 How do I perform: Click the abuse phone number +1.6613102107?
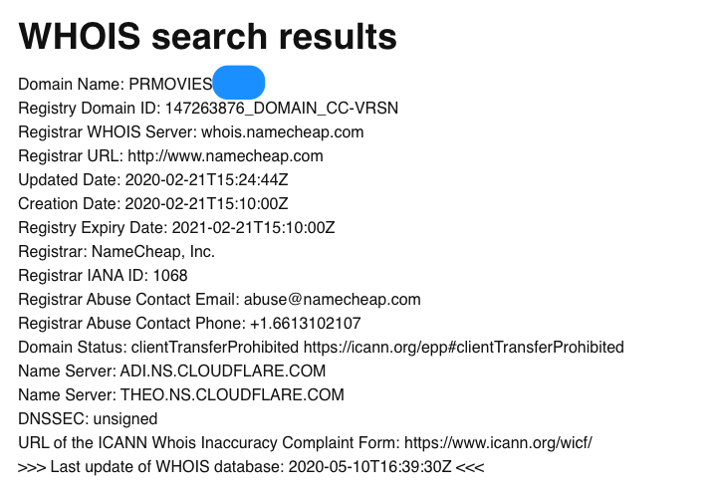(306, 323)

= = = =

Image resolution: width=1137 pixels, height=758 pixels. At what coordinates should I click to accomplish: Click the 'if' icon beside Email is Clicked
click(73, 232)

= = = =

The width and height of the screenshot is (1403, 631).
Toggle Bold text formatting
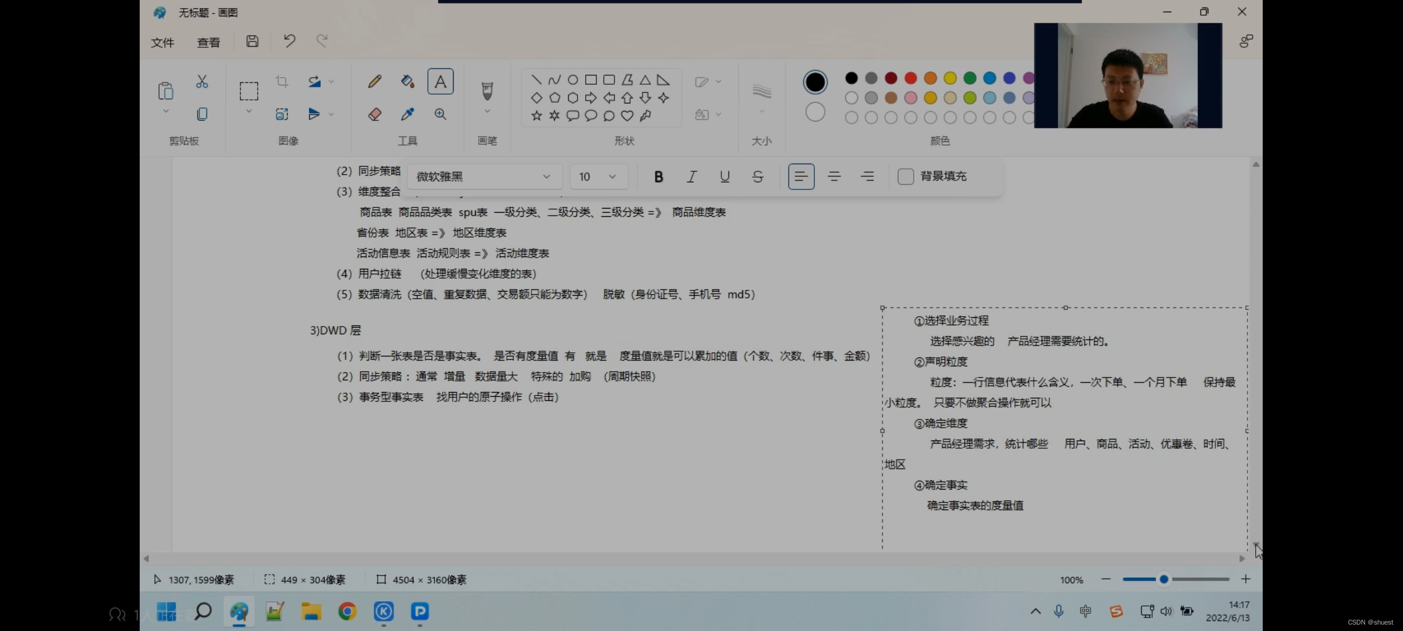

= = = =

- [What is required]: Copy out the material from the line with "The width and" down to the line with "Toggle Bold text formatting", both lines included.

- [Written response]:
The width and height of the screenshot is (1403, 631).
Toggle Bold text formatting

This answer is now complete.